Close was he upon an explosion that would have sullied his conception of the purity of the younger members of the sex hauntingly.
That she, a young lady, maiden, of strictest education, should, and without his teaching, know that wives ran!--know that by running they compelled their husbands to abandon pursuit, surrender possession!--and that she should suggest it of herself as a wife!--that she should speak of running!
His ideal, the common male Egoist ideal of a waxwork sex, would have been shocked to fragments had she spoken further to fill in the outlines of these awful interjections.
She was tempted: for during the last few minutes the fire of her situation had enlightened her understanding upon a subject far from her as the ice-fields of the North a short while before; and the prospect offered to her courage if she would only outstare shame and seem at home in the doings of wickedness, was his loathing and dreading so vile a young woman. She restrained herself; chiefly, after the first bridling of maidenly timidity, because she could not bear to lower the idea of her sex even in his esteem.
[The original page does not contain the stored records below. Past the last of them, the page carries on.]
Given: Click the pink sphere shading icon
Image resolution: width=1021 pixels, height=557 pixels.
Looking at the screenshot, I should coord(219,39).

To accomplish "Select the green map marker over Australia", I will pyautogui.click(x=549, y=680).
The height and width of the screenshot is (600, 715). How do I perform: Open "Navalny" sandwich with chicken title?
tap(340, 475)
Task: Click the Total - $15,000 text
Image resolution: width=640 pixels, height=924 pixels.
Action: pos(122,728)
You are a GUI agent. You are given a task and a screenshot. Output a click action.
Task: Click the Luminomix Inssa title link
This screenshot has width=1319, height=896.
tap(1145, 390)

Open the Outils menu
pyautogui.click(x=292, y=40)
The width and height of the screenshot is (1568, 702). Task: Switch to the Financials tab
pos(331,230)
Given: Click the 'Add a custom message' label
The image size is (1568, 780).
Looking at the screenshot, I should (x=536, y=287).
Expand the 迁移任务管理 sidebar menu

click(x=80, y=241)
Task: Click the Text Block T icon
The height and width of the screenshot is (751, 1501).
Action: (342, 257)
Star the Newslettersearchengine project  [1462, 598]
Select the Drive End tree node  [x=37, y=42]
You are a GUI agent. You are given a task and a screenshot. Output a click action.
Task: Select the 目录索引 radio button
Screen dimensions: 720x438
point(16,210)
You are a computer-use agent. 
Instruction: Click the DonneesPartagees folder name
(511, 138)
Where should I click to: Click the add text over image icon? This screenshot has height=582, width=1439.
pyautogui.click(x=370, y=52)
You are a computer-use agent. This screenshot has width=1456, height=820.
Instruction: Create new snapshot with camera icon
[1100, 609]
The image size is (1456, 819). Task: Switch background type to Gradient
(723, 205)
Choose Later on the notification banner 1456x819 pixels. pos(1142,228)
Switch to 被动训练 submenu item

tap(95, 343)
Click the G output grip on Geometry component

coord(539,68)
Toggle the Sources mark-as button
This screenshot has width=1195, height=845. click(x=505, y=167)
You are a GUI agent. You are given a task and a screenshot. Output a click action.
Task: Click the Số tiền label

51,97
The door was open. She had thoughts of flying out to breathe in an interval of truce.
She reflected on her situation hurriedly askance:
"If one must go through this, to be disentangled from an engagement, what must it be to poor women seeking to be free of a marriage?"
Had she spoken it, Sir Willoughby might have learned that she was not so iniquitously wise of the things of this world as her mere sex's instinct, roused to the intemperateness of a creature struggling with fetters, had made her appear in her dash to seize a weapon, indicated moreover by him.
Clara took up the old broken vow of women to vow it afresh: "Never to any man will I give my hand."
She replied to Sir Willoughby, "I have said all. I cannot explain what I have said."
She had heard a step in the passage. Vernon entered.
Perceiving them, he stated his mission in apology: "Doctor Middleton left a book in this room. I see it; it's a Heinsius."
"Ha! by the way, a book; books would not be left here if they were not brought here, with my compliments to Doctor Middleton, who may do as he pleases, though, seriously, order is order," said Sir Willoughby. "Come away to the laboratory, Clara. It's a comment on human beings that wherever they have been there's a mess, and you admirers of them," he divided a sickly nod between Vernon and the stale breakfast-table, "must make what you can of it. Come, Clara."
Clara protested that she was engaged to walk with Miss Dale.
"Miss Dale is waiting in the hall," said Vernon.
"Miss Dale is waiting?" said Clara.
"Walk with Miss Dale; walk with Miss Dale," Sir Willoughby remarked, pressingly. "I will beg her to wait another two minutes. You shall find her in the hall when you come down."